And Erdogan? He is unchallenged as party leader, but is he strong enough as the country’s leader to push through changes? You could say ‘yes’, since he has done so in reducing the power of the military. But this is something else. Weakening the military was not a controversial issue among the voters, and he only angered people who were already against him. But his voters are not only pious, middle class Muslims, as they are usually defined, they are also nationalist. Like the average Turk: the state has been very successful in making people believe the nationalist truths the Turkish republic is built on, coming together with the slogan ‘one flag, one nation, one language’. No party in Turkey can survive without being nationalist. The MHP thrives on it, but the AKP and the CHP are in essence nationalist as well. Does Erdogan dare to alienate his voters? Or will he find a way to convince them – maybe just by telling them this is what needs to be done?

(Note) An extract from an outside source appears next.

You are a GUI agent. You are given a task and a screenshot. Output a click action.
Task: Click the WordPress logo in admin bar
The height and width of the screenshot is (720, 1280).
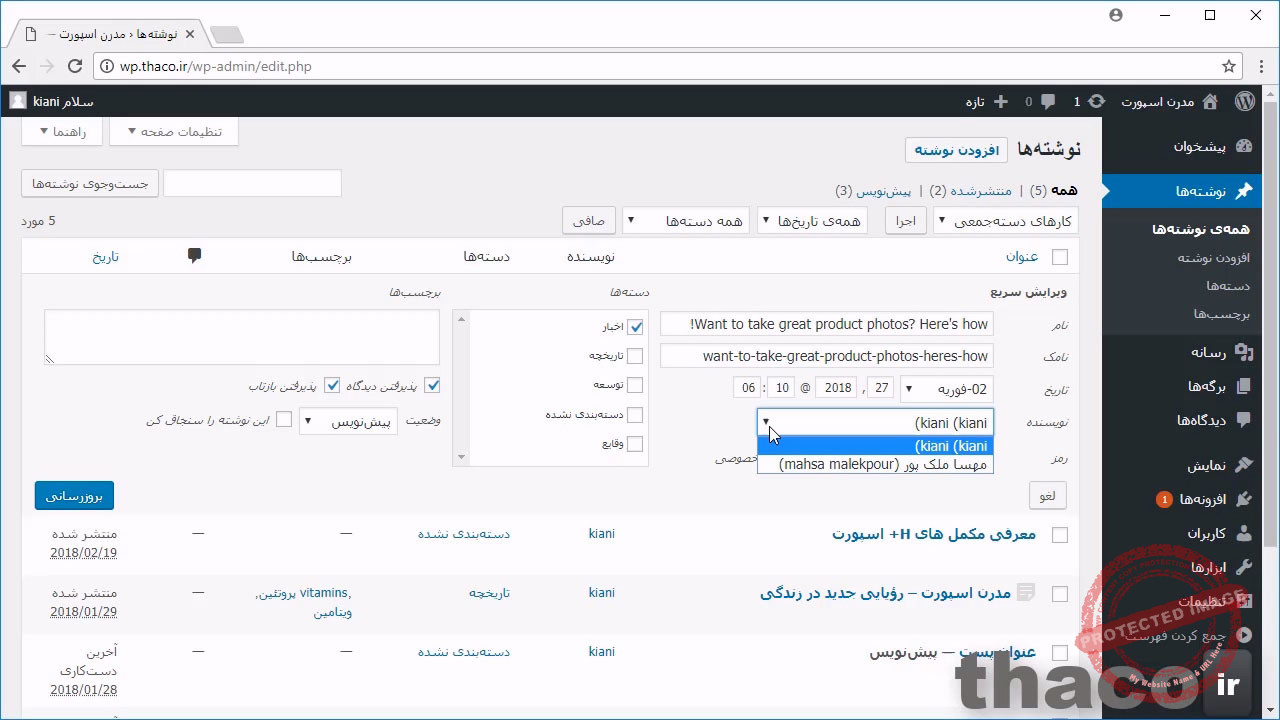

What also worries me is that the CHP and AKP suggest they could solve the matter just by themselves if the other parties in parliament don’t want to cooperate. To do that, they could for example set up a commission outside parliament. One: the only place where the Kurdish issue can be solved is inside parliament. Two: the issue cannot be solved by talking about Kurds, but only by talking with Kurds. In other words, with the pro-Kurdish BDP.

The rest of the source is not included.